Figure 1. Mapping Pancreatic Islet Formation Using Single-Cell RNA Sequencing.

(A) Immunostaining of a cross section through E15.5 pancreas from a Ngn3-eGFP^+/− embryo. Notice that eGFP first appears where Ngn3⁺ cells emerge, at the periphery of the epithelial cords (outlined with yellow dashed line), and persists long enough to be co-expressed with Insulin or Glucagon (detected by an antibody to its processing byproduct, Glp2).

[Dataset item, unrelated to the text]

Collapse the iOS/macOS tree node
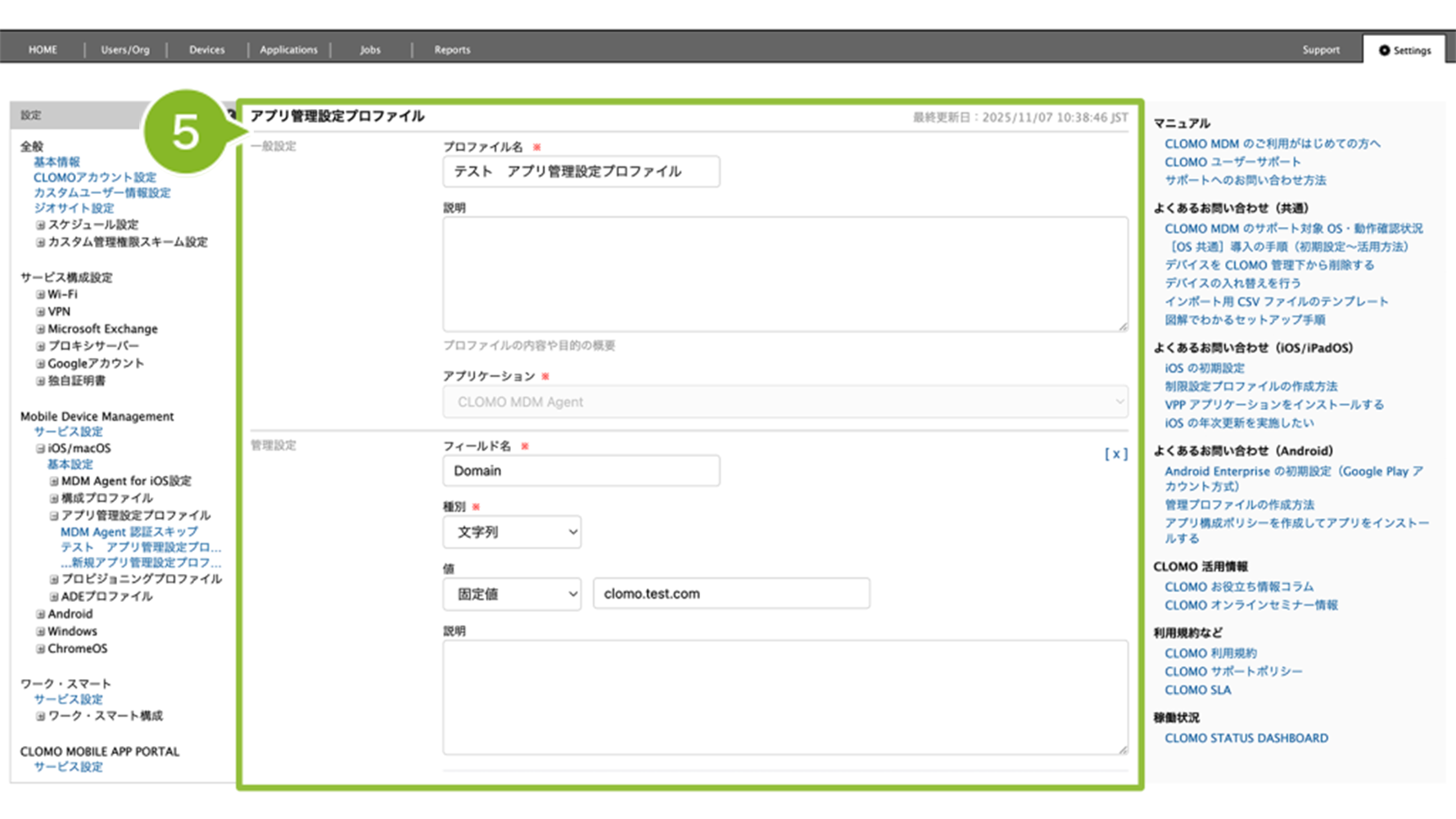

(B) Experimental outline: a pancreas from a single Ngn3-eGFP^+/− mouse embryo was removed on E13.5 (red), E14.5 (green), and E15.5 (blue) days post-coitum. Single eGFP⁺ cells were sorted into 96-well plates, and single-cell cDNA libraries were generated.

(C) Altogether, 440 single cells were suitable for further analysis. Colors represent the developmental day of cell collection.

(D) Monocle arranged the sequenced cells into a tree-shaped branched trajectory. Colors represent the developmental day of cell collection.

(E–I) Each cell is colored according to its relative expression level of the indicated gene: (E) Ngn3, (F) Gcg, (G) Ins1, (H) Ins2, and (I) Ghrl.

(J) Skeletons of the developmental tree dressed only with the cells collected on a given day. Notice the absence of insulin-expressing cells at E13.5.

(K and L) In situ hybridization of sections through embryonic pancreata at E13.5 (K) and E14.5 (L) shows that Ins⁺ cells start becoming abundant at E14.5. Tiling of multiple high-resolution images.